Puis, la personne se retourna mais elle n'offrit pas à boire au chasseur. Dans l'iglou, il y avait en fait de nombreuses personnes mais toutes étaient allongées sur le lit. Le chasseur quitta alors l'iglou sans pouvoir assouvir sa soif, comprenant à cet instant que sa demande ne pouvait être acceptée. S'il avait bu, il serait certainement mort comme toutes ces personnes allongées sur le lit. Toujours assoiffé, le chasseur décida donc de retourner près du lieu où il s'était battu avec le caribou, espérant récupérer son fusil. Mais il s'aperçut que son arme avait changé de place et qu'elle se trouvait maintenant très loin de l'endroit où il s'était battu avec l'animal. Le chasseur se mit alors à reproduire le chant qu'il avait entendu de la personne dans l'iglou.

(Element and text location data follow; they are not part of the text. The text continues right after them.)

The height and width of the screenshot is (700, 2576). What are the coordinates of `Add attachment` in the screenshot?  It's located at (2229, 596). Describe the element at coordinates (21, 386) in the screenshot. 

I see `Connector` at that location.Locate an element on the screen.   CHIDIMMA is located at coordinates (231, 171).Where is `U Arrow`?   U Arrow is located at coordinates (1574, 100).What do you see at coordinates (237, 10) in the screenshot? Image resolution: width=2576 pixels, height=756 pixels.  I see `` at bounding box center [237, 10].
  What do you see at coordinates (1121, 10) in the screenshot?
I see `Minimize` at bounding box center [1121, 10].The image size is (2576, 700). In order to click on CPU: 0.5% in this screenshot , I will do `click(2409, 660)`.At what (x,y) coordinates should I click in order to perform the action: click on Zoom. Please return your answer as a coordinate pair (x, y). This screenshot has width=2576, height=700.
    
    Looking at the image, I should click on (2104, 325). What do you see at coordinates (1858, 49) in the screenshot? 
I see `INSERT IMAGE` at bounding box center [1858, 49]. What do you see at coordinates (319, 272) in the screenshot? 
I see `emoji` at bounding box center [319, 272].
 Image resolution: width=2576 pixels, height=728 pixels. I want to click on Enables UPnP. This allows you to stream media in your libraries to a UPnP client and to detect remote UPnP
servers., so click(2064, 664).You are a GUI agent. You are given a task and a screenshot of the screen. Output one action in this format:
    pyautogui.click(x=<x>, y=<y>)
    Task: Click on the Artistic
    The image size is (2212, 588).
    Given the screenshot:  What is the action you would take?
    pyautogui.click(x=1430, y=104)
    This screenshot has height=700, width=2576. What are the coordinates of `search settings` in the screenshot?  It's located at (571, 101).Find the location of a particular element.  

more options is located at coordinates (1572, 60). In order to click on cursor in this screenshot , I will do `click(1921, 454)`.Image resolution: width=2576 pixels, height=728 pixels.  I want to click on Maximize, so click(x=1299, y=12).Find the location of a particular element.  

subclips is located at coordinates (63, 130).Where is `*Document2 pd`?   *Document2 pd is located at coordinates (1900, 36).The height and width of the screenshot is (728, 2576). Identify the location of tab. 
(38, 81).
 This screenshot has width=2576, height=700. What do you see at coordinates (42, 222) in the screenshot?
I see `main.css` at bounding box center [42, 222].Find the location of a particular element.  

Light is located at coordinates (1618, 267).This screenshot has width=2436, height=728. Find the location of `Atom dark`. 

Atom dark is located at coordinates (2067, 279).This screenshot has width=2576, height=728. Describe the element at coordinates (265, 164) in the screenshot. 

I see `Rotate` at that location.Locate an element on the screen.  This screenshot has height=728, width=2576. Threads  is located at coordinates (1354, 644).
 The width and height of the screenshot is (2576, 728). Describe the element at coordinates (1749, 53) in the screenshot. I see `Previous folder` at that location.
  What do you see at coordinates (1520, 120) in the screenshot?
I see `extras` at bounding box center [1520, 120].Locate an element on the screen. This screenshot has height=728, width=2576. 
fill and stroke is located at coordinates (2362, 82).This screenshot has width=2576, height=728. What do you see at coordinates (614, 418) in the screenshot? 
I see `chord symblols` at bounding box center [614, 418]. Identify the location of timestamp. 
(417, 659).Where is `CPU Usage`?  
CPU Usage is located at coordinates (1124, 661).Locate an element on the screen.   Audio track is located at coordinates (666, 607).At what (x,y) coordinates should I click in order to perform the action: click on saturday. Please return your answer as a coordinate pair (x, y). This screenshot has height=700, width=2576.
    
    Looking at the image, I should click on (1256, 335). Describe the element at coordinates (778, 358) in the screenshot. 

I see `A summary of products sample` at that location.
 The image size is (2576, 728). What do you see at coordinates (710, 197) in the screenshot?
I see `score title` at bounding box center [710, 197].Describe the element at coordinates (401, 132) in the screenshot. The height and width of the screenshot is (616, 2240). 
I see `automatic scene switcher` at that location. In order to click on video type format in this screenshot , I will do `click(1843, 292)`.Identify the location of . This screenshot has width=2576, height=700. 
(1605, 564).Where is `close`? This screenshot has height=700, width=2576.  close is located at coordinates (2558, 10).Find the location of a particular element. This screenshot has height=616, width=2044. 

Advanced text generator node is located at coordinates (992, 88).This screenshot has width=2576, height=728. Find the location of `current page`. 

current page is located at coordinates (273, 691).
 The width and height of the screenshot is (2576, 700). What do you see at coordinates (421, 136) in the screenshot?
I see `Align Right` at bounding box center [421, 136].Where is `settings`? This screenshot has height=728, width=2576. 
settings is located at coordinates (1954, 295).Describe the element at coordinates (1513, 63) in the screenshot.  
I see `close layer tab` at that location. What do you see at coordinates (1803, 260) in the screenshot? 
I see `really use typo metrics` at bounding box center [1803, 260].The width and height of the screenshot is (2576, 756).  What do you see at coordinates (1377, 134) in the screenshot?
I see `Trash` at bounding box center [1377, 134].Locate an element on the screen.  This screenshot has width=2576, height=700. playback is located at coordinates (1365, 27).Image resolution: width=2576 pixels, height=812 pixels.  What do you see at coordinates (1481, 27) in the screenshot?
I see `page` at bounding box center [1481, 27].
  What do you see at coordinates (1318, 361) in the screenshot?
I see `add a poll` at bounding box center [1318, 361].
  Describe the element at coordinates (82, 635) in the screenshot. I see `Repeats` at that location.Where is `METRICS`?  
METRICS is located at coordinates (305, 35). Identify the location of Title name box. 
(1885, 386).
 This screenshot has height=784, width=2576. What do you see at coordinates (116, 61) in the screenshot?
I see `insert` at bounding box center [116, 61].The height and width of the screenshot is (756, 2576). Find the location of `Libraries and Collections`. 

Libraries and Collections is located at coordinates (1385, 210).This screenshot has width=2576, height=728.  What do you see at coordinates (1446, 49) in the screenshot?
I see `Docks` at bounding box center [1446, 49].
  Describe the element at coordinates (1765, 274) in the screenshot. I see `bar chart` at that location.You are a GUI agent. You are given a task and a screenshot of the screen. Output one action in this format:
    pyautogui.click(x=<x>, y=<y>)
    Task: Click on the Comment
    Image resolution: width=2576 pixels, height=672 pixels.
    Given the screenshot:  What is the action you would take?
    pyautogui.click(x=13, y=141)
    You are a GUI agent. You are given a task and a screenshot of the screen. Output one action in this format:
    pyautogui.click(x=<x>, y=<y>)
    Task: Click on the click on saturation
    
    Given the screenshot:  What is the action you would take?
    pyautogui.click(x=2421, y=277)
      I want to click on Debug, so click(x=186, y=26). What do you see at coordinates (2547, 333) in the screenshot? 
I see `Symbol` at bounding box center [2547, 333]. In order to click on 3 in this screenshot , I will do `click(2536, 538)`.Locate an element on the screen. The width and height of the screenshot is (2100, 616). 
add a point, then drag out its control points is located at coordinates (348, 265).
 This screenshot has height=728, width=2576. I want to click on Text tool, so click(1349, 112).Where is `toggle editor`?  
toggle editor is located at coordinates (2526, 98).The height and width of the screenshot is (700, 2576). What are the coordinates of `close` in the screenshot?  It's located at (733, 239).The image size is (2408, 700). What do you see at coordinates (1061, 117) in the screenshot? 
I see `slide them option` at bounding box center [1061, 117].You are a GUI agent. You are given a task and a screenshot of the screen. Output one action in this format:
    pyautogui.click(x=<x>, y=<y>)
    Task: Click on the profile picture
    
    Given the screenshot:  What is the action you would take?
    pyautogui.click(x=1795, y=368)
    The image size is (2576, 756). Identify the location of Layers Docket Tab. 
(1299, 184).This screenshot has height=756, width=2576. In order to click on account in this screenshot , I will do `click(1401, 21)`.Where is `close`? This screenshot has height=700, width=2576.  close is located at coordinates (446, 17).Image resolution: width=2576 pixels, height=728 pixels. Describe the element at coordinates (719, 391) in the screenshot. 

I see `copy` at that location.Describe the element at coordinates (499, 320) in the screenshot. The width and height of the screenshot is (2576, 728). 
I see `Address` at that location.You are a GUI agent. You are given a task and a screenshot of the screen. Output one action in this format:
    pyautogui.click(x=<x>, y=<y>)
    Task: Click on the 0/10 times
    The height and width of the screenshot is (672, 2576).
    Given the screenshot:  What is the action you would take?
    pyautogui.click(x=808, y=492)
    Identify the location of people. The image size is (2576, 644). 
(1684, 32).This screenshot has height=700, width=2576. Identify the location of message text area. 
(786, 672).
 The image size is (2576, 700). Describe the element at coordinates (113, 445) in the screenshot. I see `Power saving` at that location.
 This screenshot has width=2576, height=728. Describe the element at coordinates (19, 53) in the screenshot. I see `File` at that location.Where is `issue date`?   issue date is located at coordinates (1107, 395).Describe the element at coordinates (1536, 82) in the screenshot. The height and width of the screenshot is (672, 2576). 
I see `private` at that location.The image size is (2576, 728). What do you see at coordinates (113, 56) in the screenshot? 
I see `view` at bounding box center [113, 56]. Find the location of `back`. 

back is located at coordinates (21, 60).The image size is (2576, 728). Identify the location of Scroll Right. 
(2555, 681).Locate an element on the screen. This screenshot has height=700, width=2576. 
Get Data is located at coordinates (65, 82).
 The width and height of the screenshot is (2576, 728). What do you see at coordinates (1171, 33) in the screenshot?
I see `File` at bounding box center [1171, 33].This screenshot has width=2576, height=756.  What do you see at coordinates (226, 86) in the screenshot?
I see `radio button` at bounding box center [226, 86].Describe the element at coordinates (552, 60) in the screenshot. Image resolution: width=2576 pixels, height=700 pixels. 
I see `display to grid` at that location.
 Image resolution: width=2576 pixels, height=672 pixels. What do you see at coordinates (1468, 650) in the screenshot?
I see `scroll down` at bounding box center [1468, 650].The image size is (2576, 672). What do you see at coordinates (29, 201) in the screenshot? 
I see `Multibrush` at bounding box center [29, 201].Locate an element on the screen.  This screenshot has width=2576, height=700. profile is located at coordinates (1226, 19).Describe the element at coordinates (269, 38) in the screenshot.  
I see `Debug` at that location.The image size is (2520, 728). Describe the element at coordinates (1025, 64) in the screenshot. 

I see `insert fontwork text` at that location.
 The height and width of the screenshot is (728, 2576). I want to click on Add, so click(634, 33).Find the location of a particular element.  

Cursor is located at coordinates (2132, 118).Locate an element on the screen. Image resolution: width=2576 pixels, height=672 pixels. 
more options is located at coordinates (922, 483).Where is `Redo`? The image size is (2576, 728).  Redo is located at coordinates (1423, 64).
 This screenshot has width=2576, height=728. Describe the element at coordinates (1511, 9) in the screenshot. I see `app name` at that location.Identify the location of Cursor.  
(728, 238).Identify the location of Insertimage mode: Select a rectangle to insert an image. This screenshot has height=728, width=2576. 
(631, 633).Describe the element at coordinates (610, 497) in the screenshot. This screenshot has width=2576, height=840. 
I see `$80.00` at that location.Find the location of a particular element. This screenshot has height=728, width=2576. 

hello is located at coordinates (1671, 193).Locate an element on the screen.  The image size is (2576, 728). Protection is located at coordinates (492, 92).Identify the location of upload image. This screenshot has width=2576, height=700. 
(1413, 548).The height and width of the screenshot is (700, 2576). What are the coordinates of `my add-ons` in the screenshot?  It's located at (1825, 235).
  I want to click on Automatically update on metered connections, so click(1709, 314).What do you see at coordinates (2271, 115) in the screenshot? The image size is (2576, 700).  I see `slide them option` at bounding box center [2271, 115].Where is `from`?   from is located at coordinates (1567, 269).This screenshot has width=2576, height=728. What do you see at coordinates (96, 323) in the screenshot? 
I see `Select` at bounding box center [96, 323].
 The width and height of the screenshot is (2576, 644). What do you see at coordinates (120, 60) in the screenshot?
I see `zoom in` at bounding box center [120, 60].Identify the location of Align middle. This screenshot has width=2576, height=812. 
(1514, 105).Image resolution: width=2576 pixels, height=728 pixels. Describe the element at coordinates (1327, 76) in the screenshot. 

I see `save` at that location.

« u-n-i-ja-ja-i-jaa kiamamma umingmaali a-ji-ja-ajaa-u-ming-maa-l-i-am-naa-immaa amnaimna qimmaqtuvaqlugpa unaijajajijaa a-ijaaijaa ajaaijaijajija jijaa ijaa una ilumaliijaijaa unaijaa aja. Aijaa illumali naliatalii umingmaaijajijaa ajijaa umingmaliamnaa amnaima qimmaqtugvaqluqpaa unaijajija ajaija aijajija jaija unaija ajijaa unaijajijaa. Qiamanna tagalii ajijaijaaja atagaliamna imna amnaima sivituvaglugpa unaiji a-ji-ja-ajaa-u-ming-maa-l-i-am-naa-immaa amnaimna qimmaqtuvaqlugpa unaijajajijaa a-ijaaijaa. Illumali naliatalii ataga ajija ijaa ».

Enregistré par Winnie Owingayak, 2000.
Transcrit et traduit par Sarah Silou pour le Centre du patrimoine inuit en 2005.